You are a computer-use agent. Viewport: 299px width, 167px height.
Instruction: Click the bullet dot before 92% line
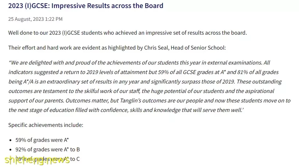point(10,150)
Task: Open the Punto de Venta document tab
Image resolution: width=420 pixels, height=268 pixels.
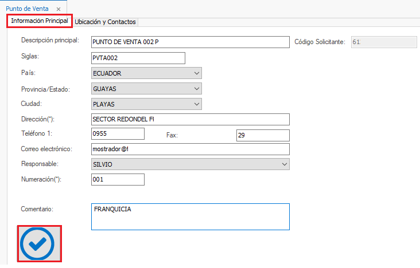Action: 28,10
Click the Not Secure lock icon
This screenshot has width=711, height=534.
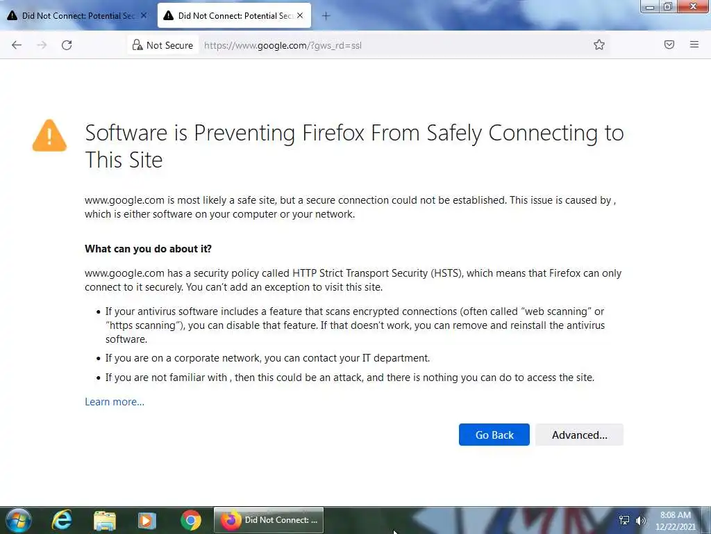click(138, 45)
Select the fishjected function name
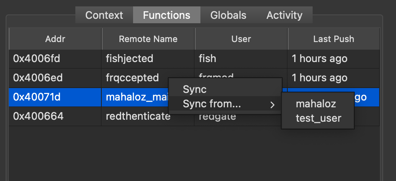The height and width of the screenshot is (181, 396). 129,58

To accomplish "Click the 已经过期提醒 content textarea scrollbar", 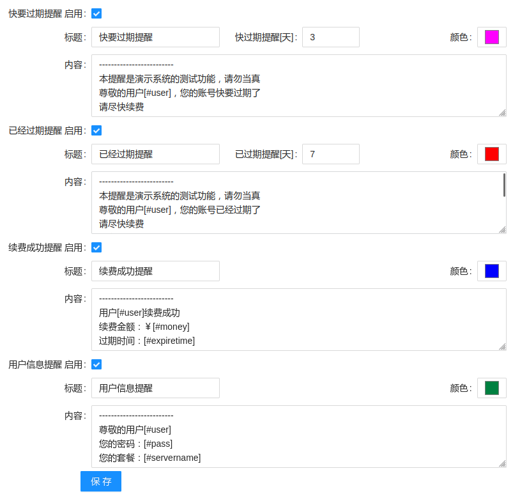I will point(504,185).
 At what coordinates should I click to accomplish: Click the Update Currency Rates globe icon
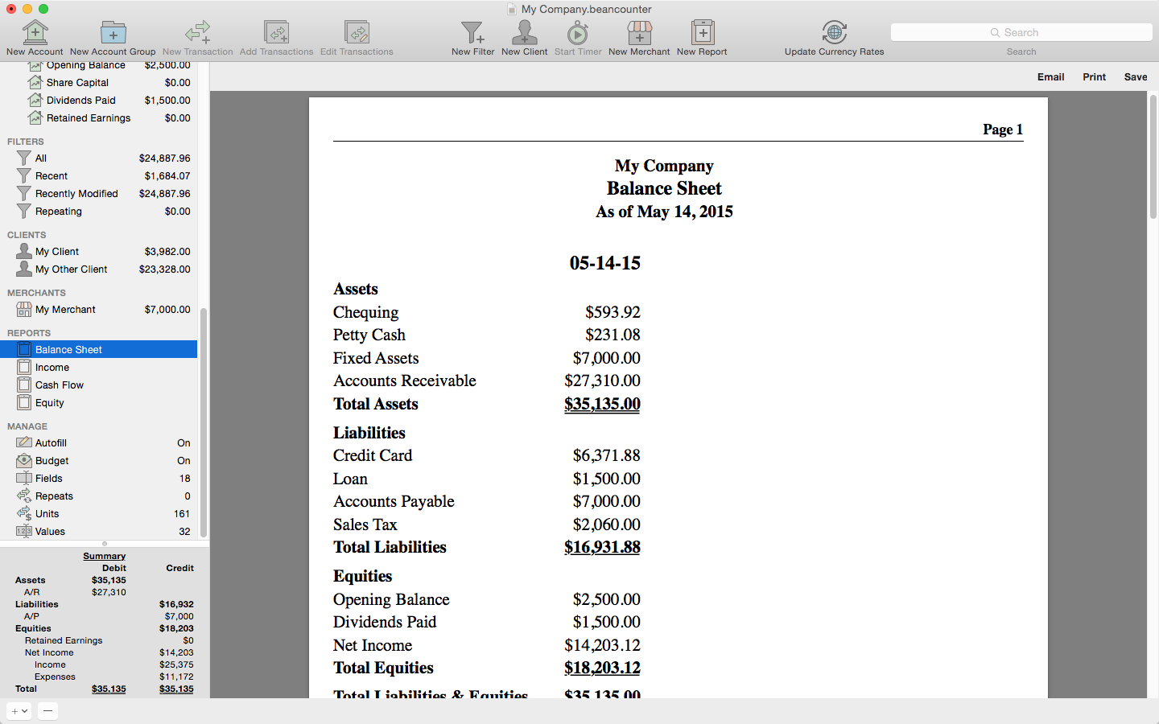pos(834,33)
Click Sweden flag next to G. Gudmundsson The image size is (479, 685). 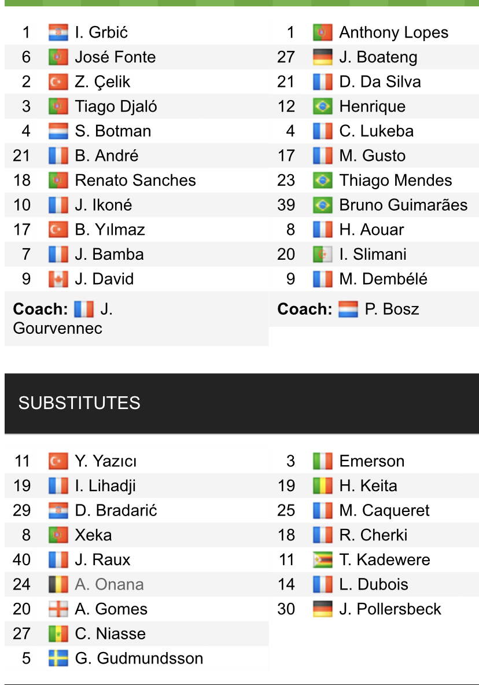coord(58,658)
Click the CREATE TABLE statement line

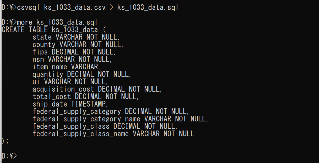click(x=54, y=30)
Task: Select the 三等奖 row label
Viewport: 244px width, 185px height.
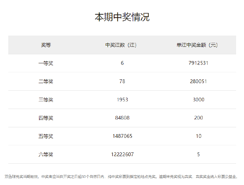Action: [46, 100]
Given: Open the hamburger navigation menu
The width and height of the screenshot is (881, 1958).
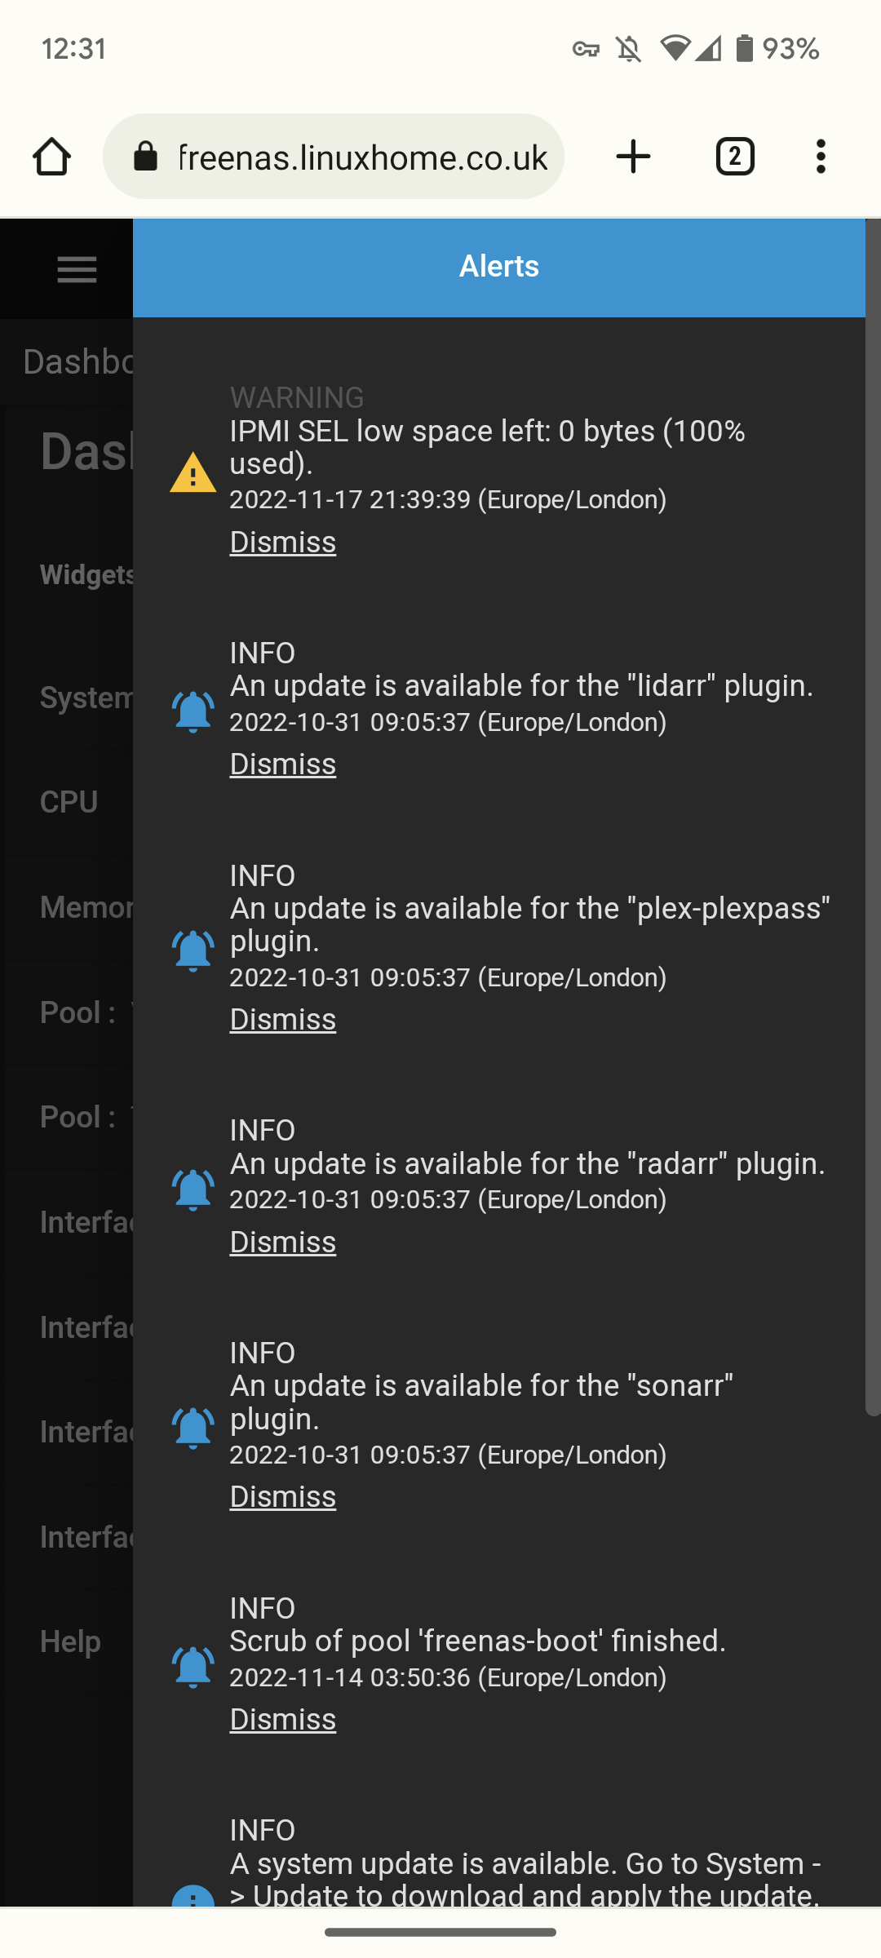Looking at the screenshot, I should 77,269.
----------------
# [YOUR INSTRUCTIONS]
Reproduce the lines above word for word, from the line with "Click the CREATE TABLE statement line" up to and including the last line, and omit the pictures.

# [RESPONSE]
Click the CREATE TABLE statement line

click(x=54, y=30)
Task: Select the 三等奖 row label
Viewport: 244px width, 185px height.
Action: [46, 100]
Given: Open the hamburger navigation menu
The width and height of the screenshot is (881, 1958).
Looking at the screenshot, I should 77,269.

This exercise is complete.